Deep evolutionary analysis reveals the design principles of fold A glycosyltransferases

Abstract

AbstractGlycosyltransferases (GTs) are prevalent across the tree of life and regulate nearly all aspects of cellular functions by catalyzing synthesis of glycosidic linkages between diverse donor and acceptor substrates. Despite the availability of GT sequences from diverse organisms, the evolutionary basis for their complex and diverse modes of catalytic and regulatory functions remain enigmatic. Here, based on deep mining of over half a million GT-A fold sequences from diverse organisms, we define a minimal core component shared among functionally diverse enzymes.
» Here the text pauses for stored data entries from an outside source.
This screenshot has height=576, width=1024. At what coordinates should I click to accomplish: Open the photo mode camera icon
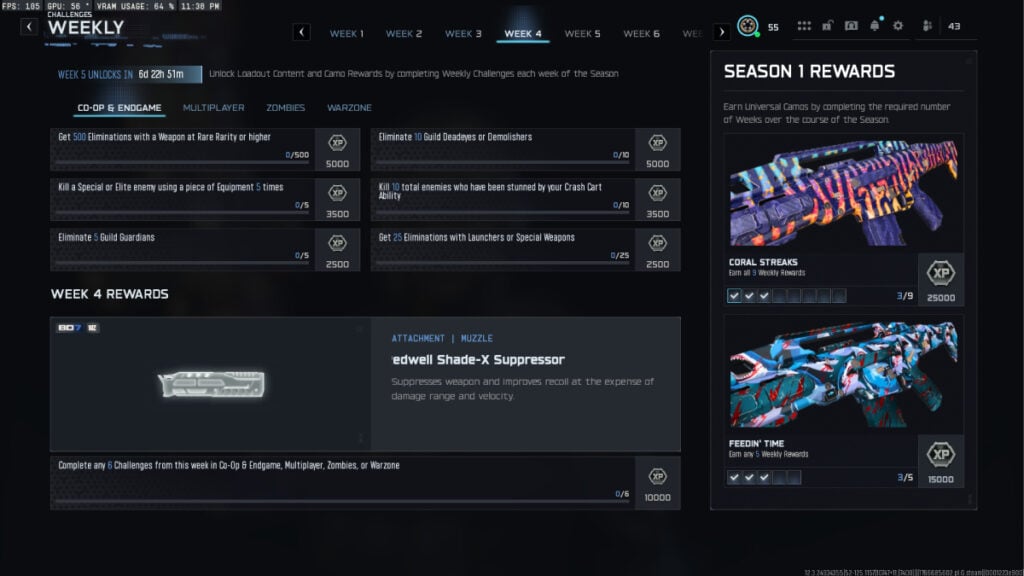pyautogui.click(x=852, y=27)
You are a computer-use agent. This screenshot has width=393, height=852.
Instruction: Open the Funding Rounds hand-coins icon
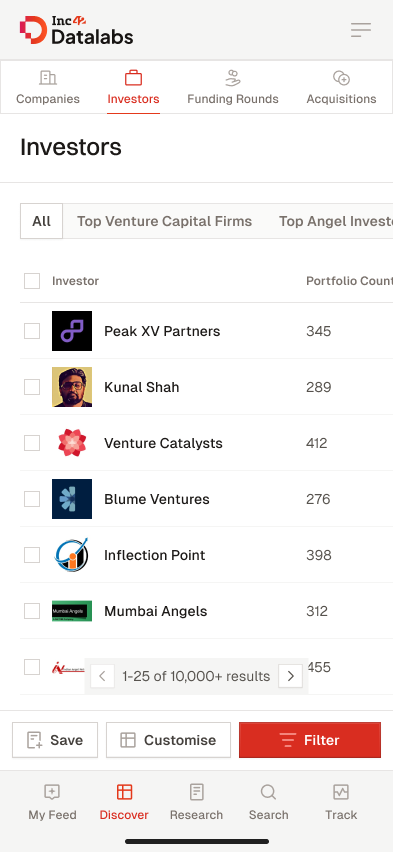(x=233, y=78)
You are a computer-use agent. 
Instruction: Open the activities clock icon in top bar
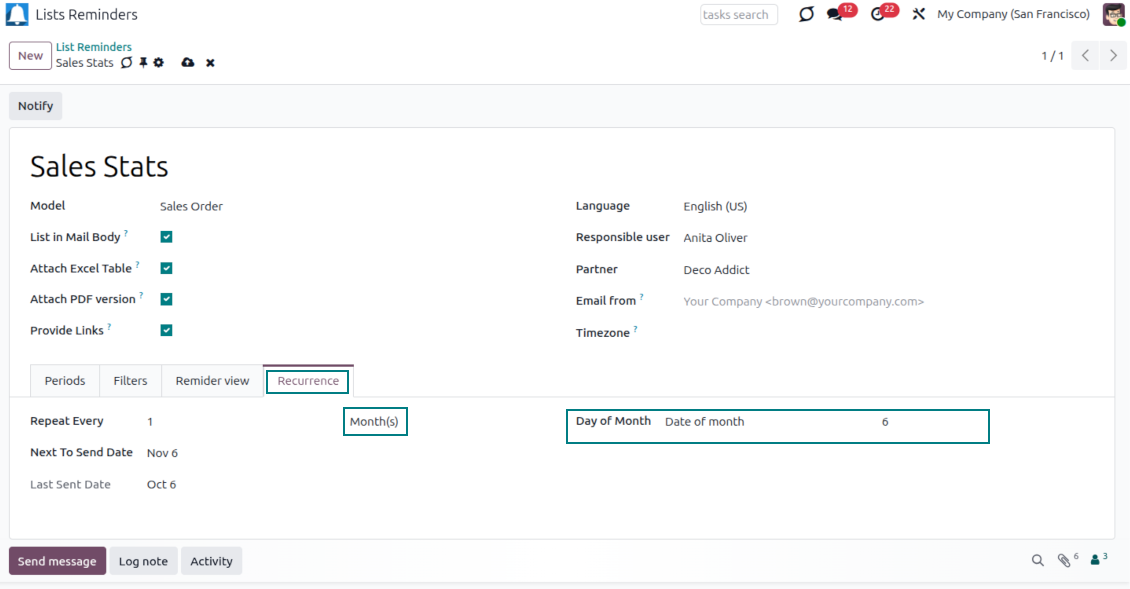pos(878,15)
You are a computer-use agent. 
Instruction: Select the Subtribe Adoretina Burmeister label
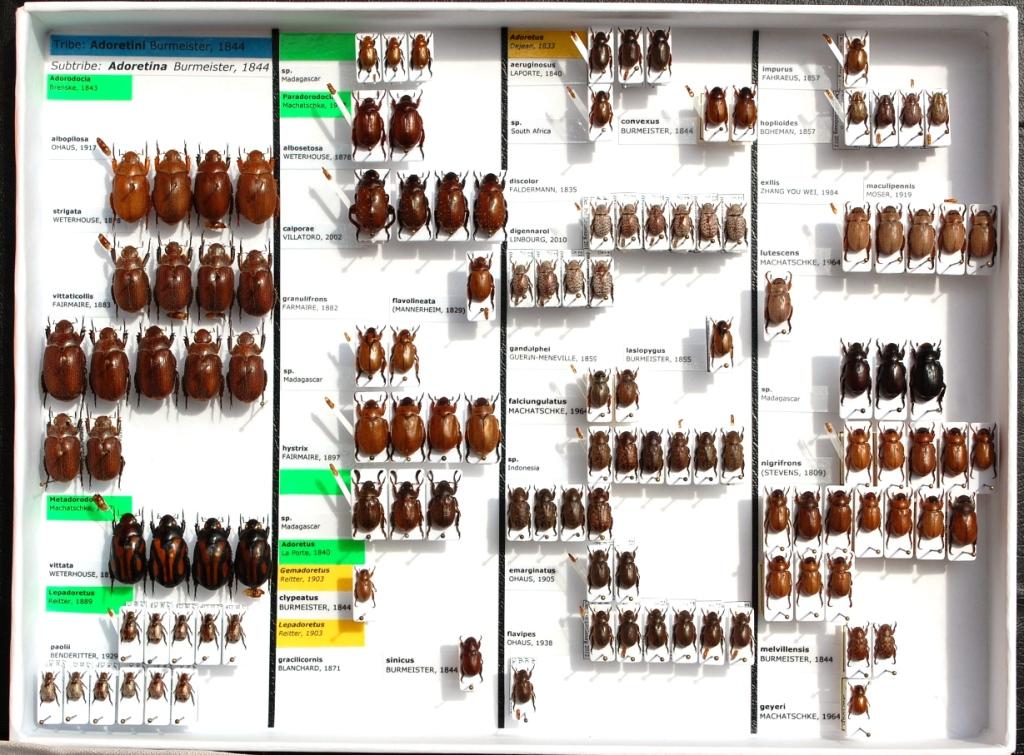(160, 67)
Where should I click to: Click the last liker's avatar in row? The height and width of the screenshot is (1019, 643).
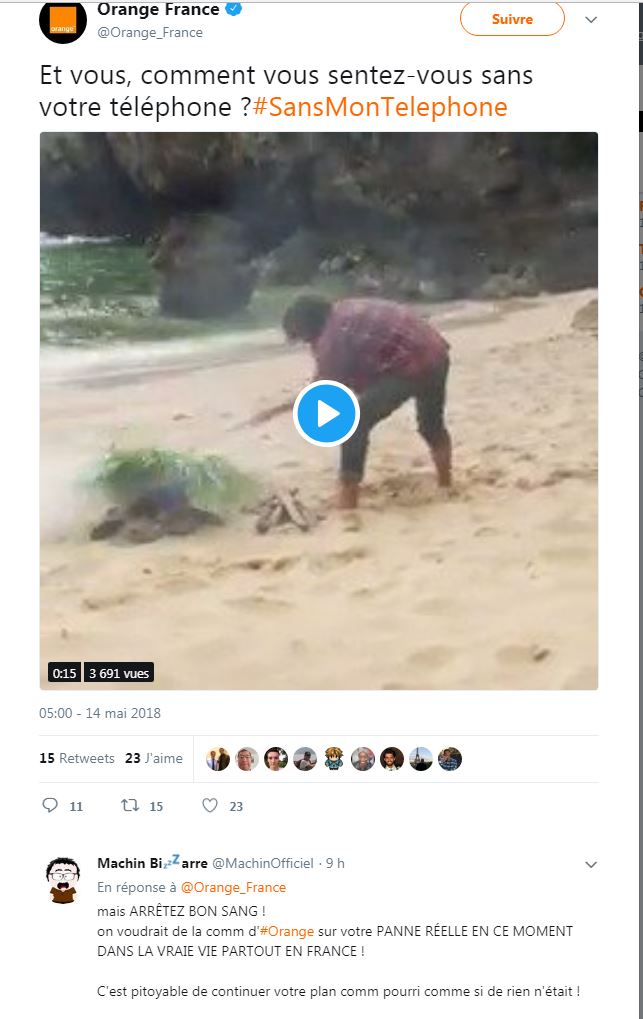450,759
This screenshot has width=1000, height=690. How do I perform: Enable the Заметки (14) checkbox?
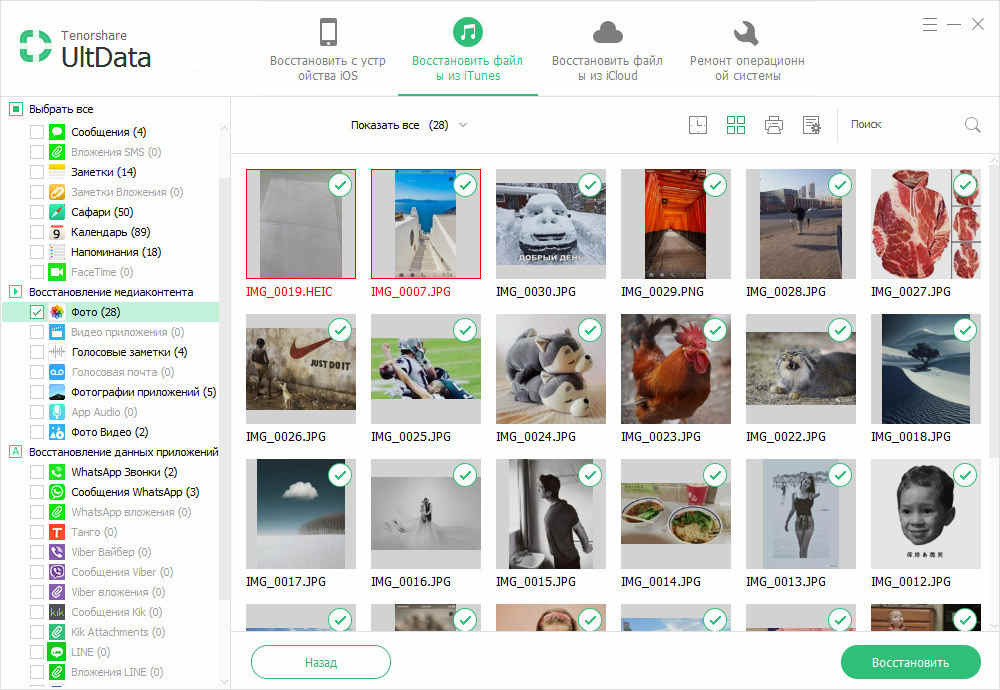(37, 172)
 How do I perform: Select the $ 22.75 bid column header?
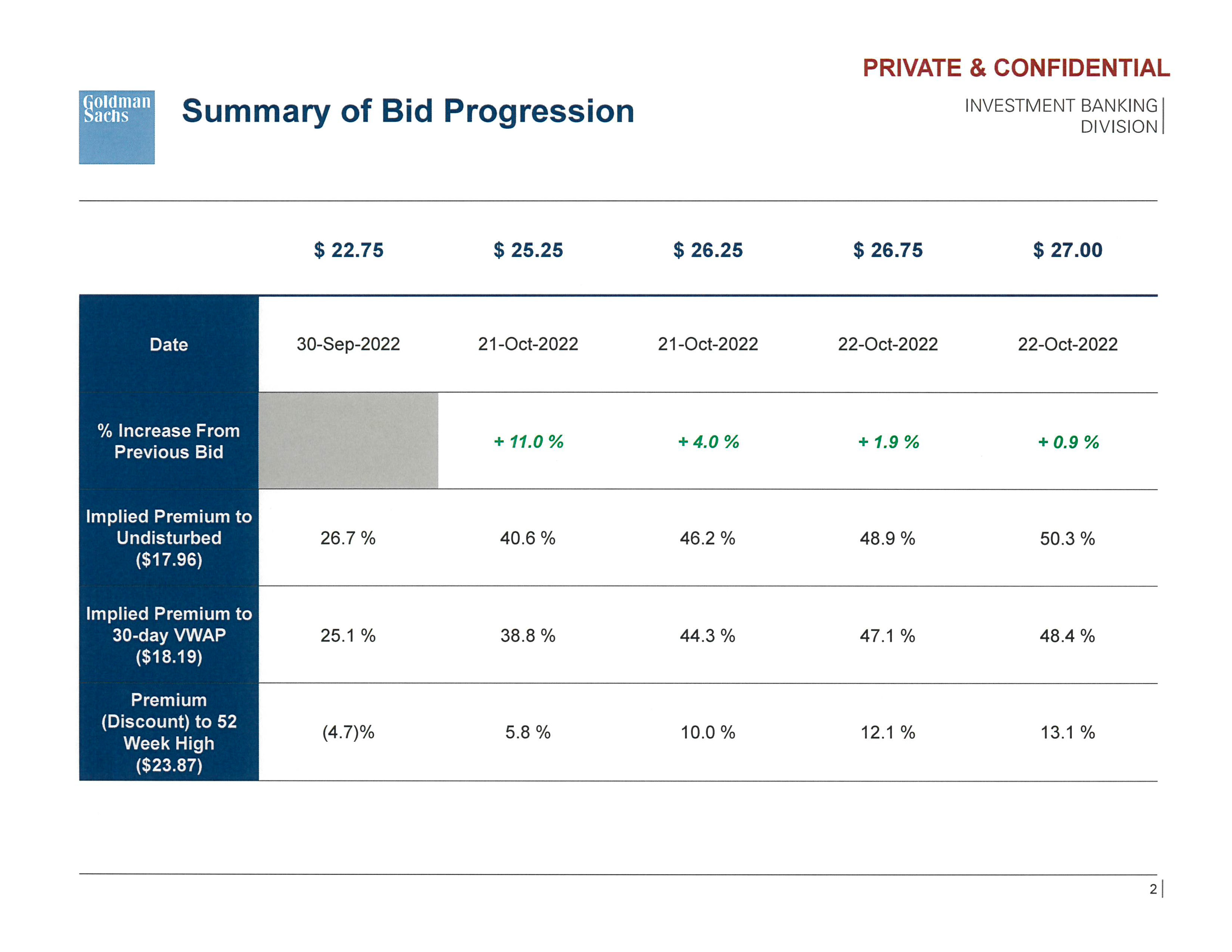point(349,250)
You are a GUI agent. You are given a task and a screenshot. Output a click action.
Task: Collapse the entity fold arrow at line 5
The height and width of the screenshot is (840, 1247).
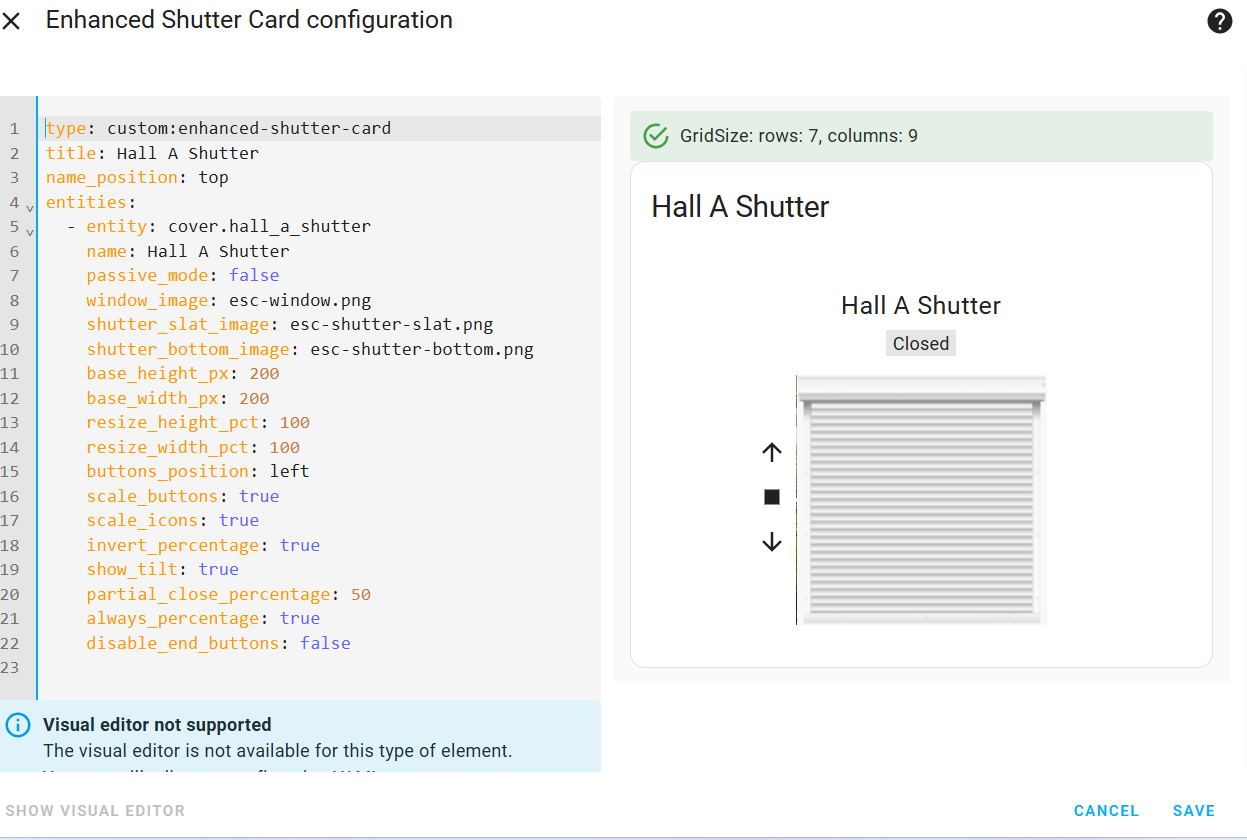(x=30, y=231)
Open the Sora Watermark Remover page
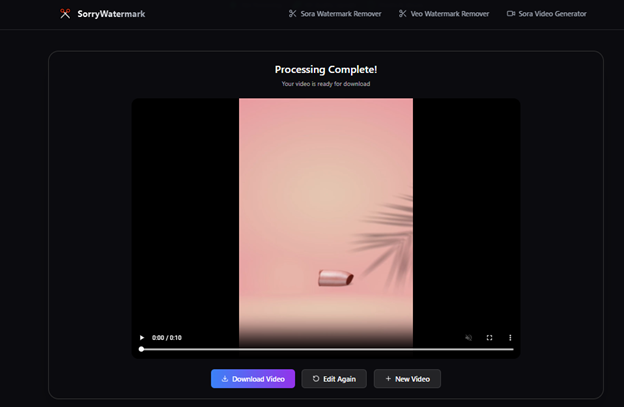624x407 pixels. (x=341, y=14)
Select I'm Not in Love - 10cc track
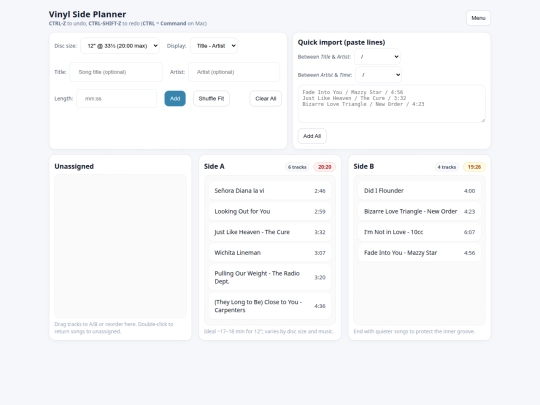The height and width of the screenshot is (405, 540). click(419, 232)
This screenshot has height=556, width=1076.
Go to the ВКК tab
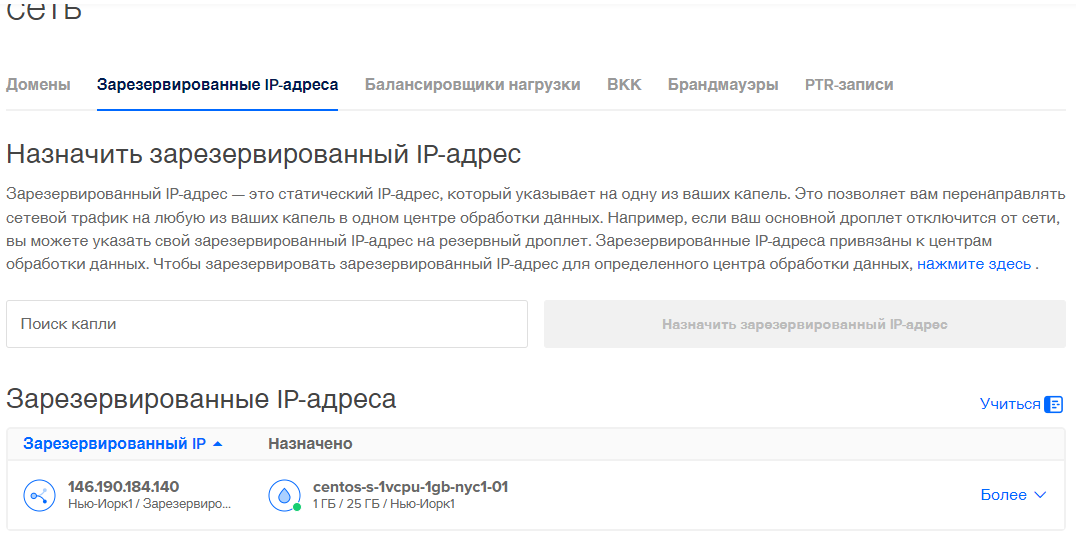click(624, 85)
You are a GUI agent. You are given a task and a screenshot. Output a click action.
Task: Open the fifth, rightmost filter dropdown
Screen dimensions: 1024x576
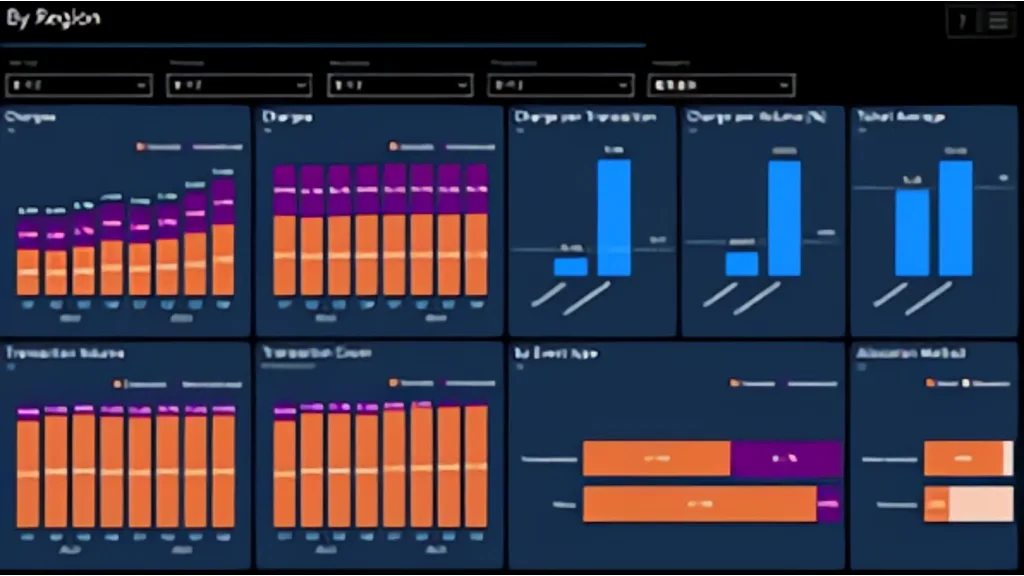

We find that variations in the common core and the emergence of hypervariable loops extending from the core contributed to the evolution of catalytic and functional diversity. We provide a phylogenetic framework relating diverse GT-A fold families for the first time and show that inverting and retaining mechanisms emerged multiple times independently during the course of evolution. We identify conserved modes of donor and acceptor recognition in evolutionarily divergent families and pinpoint the sequence and structural features for functional specialization. Using the evolutionary information encoded in primary sequences, we trained a machine learning classifier to predict donor specificity with nearly 88% accuracy and deployed it for the annotation of understudied GTs in five model organisms. Our studies provide an evolutionary framework for investigating the complex relationships connecting GT-A fold sequence, structure, function and regulation.